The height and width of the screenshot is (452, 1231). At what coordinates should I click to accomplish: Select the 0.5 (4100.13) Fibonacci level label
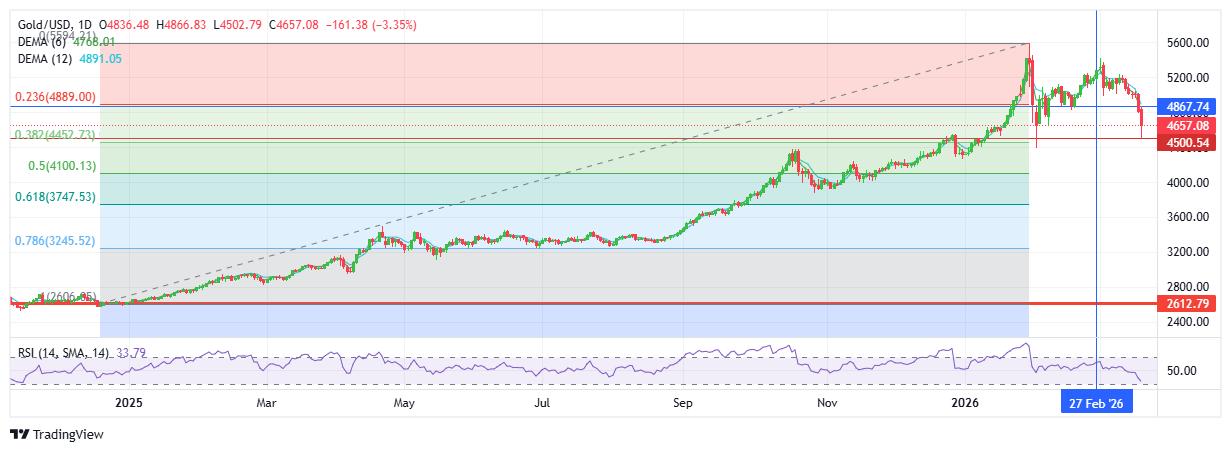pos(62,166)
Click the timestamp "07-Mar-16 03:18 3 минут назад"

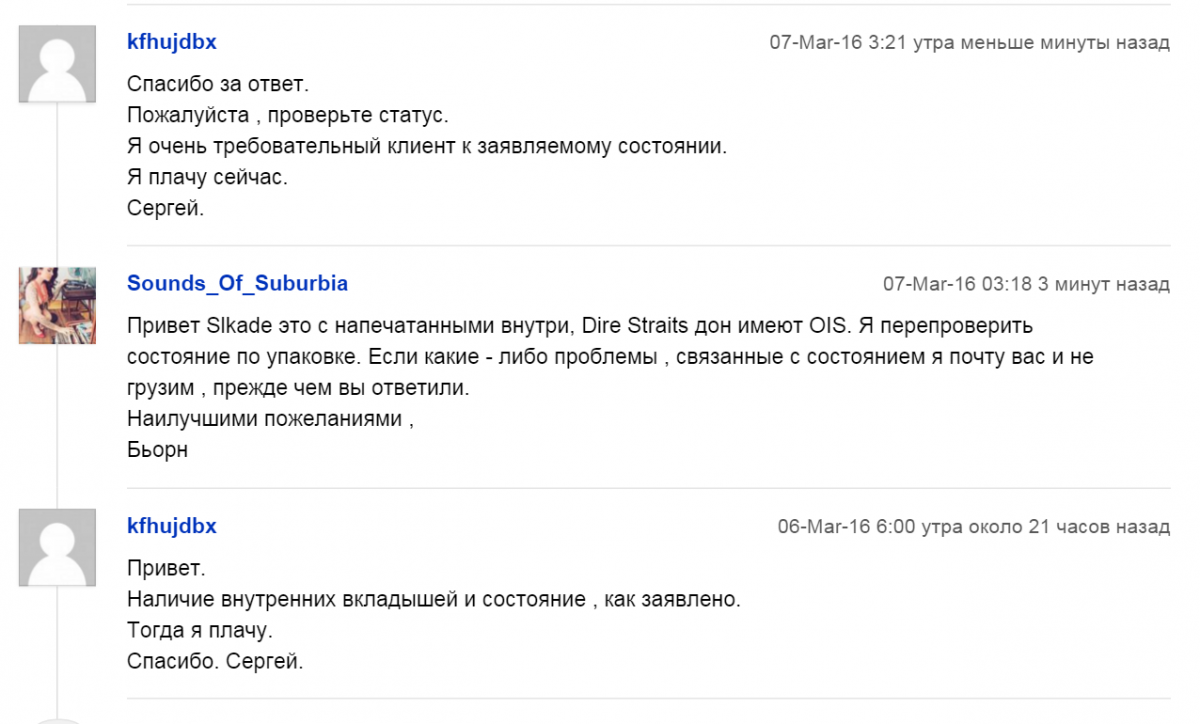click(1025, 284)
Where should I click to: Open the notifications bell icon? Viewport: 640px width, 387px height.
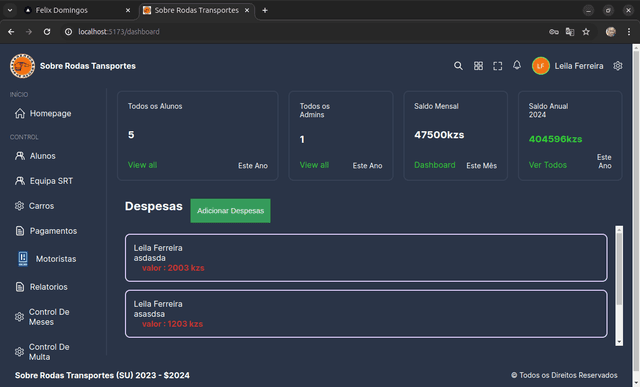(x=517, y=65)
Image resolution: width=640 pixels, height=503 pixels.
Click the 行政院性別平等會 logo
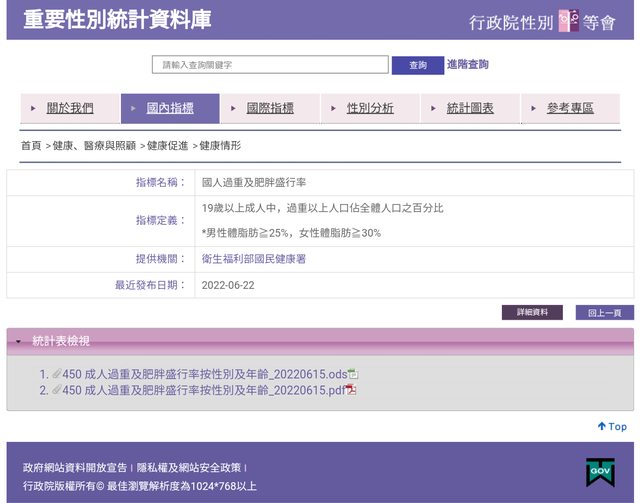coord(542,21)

------------

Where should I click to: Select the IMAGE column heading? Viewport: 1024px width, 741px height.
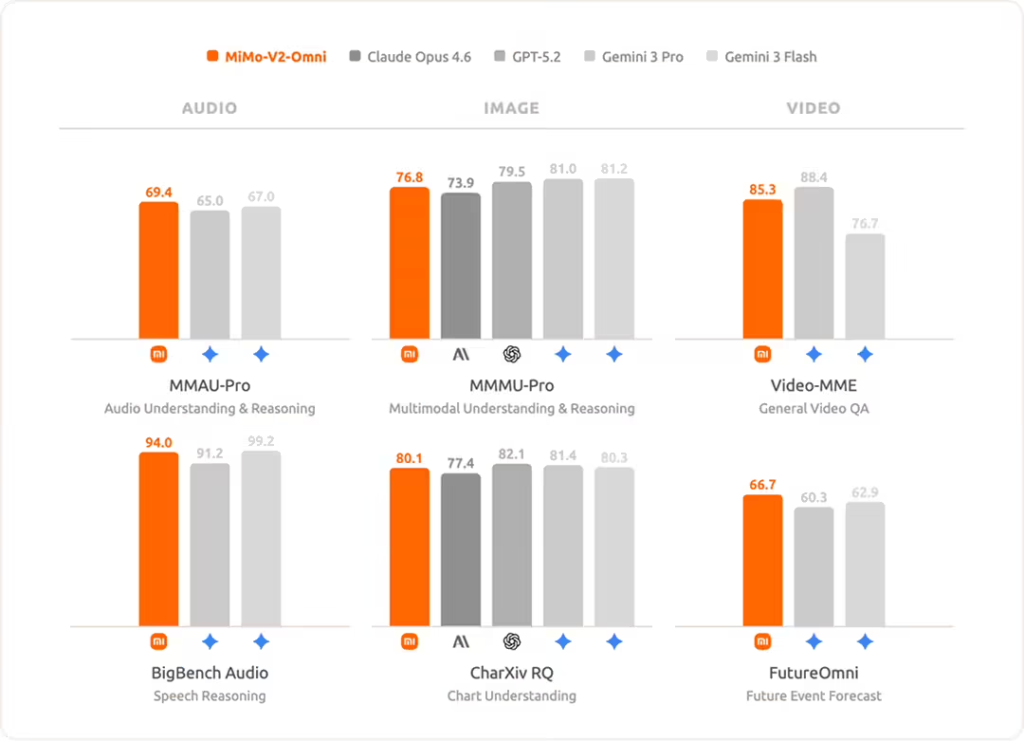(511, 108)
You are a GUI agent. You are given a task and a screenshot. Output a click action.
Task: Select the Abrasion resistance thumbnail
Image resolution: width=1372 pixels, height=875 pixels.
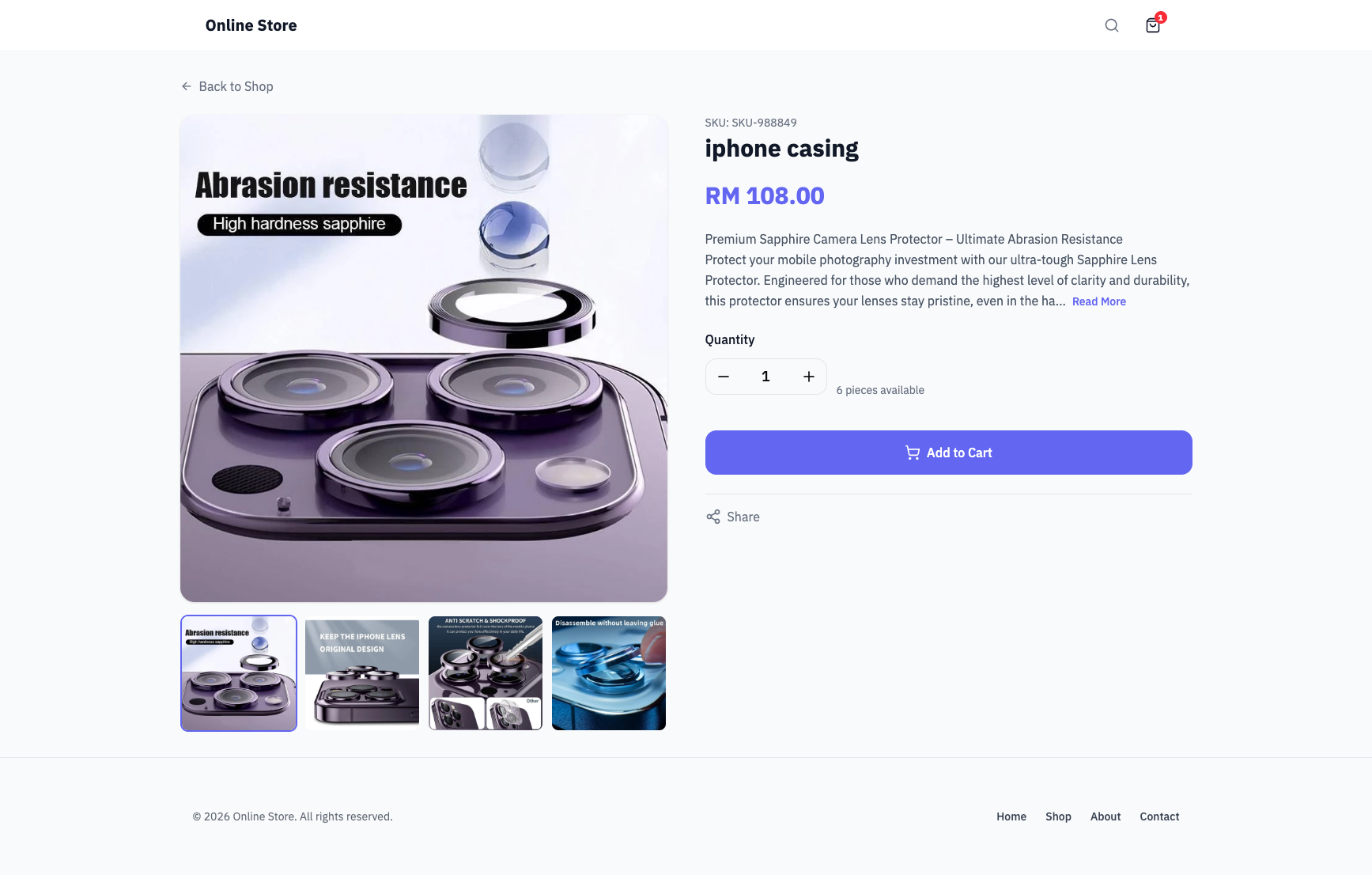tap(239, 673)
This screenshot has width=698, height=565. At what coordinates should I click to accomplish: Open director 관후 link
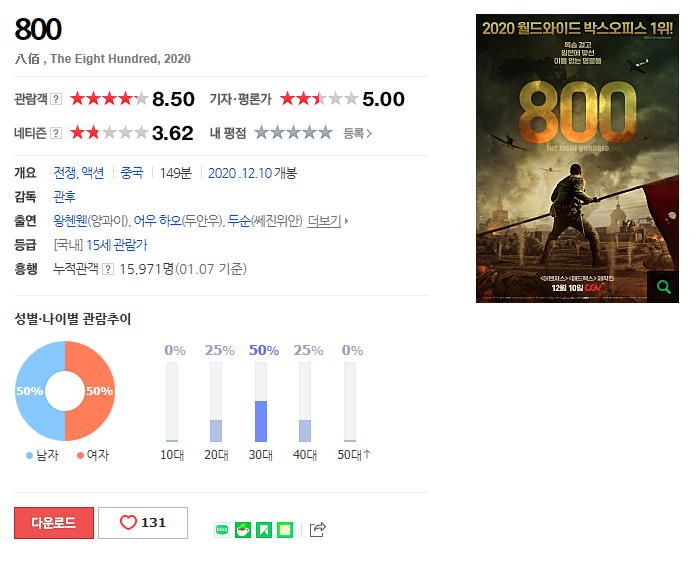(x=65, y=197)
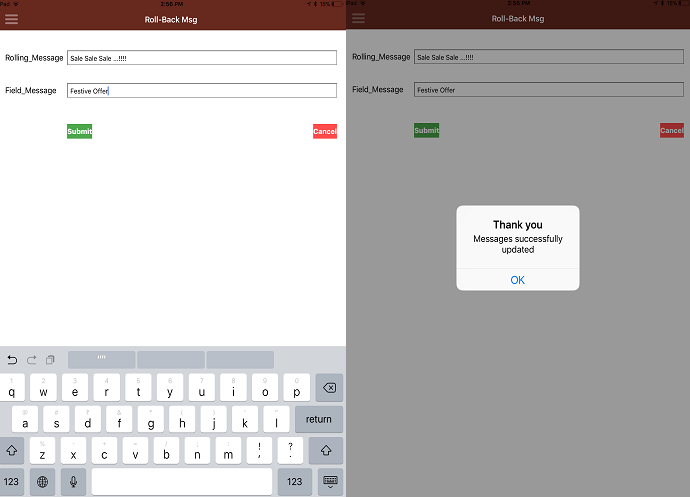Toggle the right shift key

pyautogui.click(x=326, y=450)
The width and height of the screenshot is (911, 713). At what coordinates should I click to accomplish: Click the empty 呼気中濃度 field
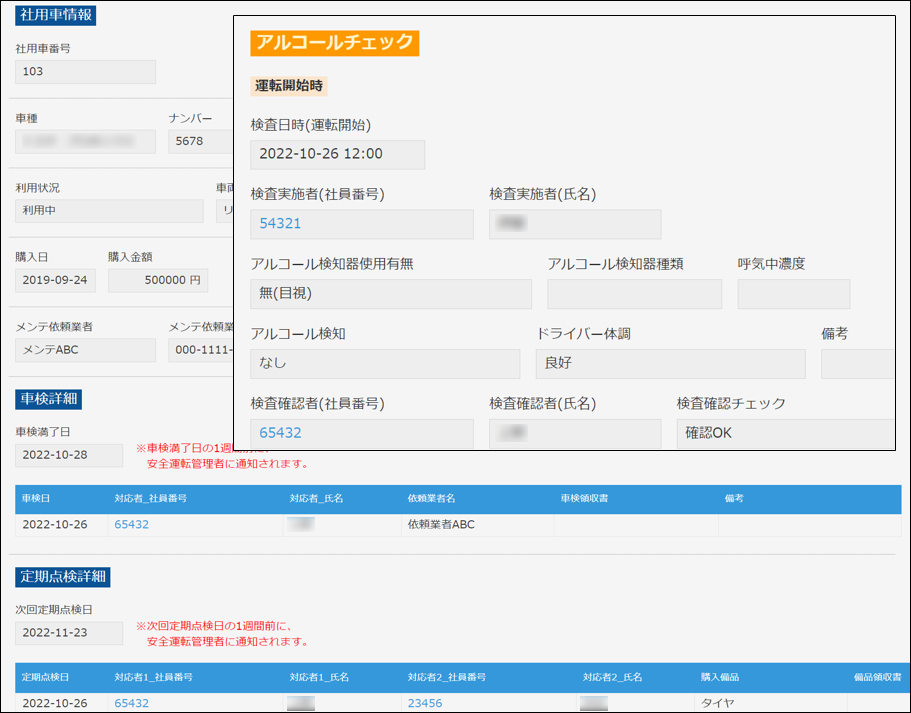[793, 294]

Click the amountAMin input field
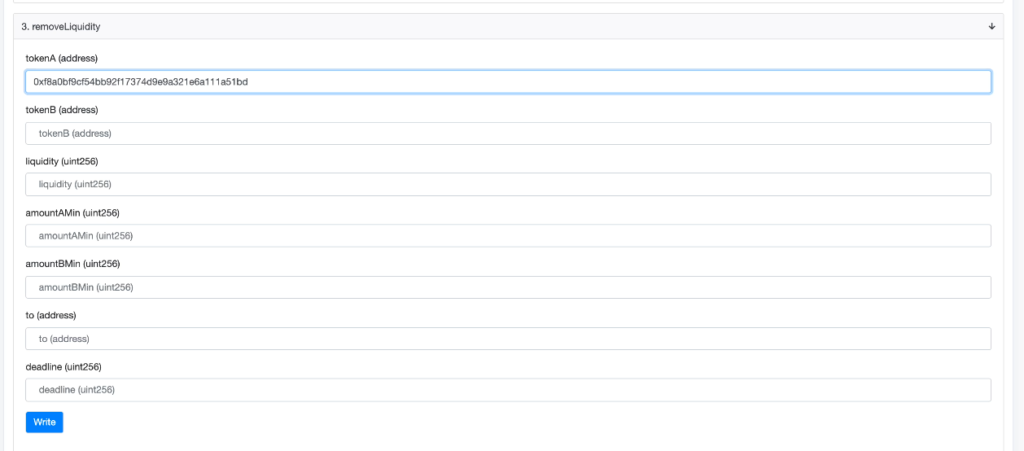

------------

Go back to the lines above and output, exactly as they stand, the ones from the line containing "Task: Select the" to the line containing "Click the amountAMin input field". Leave all pictures behind.

» **PROBLEM SOLUTION**
Task: Select the Abrasion resistance thumbnail
Image resolution: width=1372 pixels, height=875 pixels.
tap(239, 673)
This screenshot has width=698, height=565. At what coordinates should I click to accomplish: Open director 관후 link
(x=65, y=197)
Toggle the right shift key

pyautogui.click(x=326, y=450)
The width and height of the screenshot is (911, 713). At what coordinates should I click to accomplish: Click the empty 呼気中濃度 field
[793, 294]

Click the amountAMin input field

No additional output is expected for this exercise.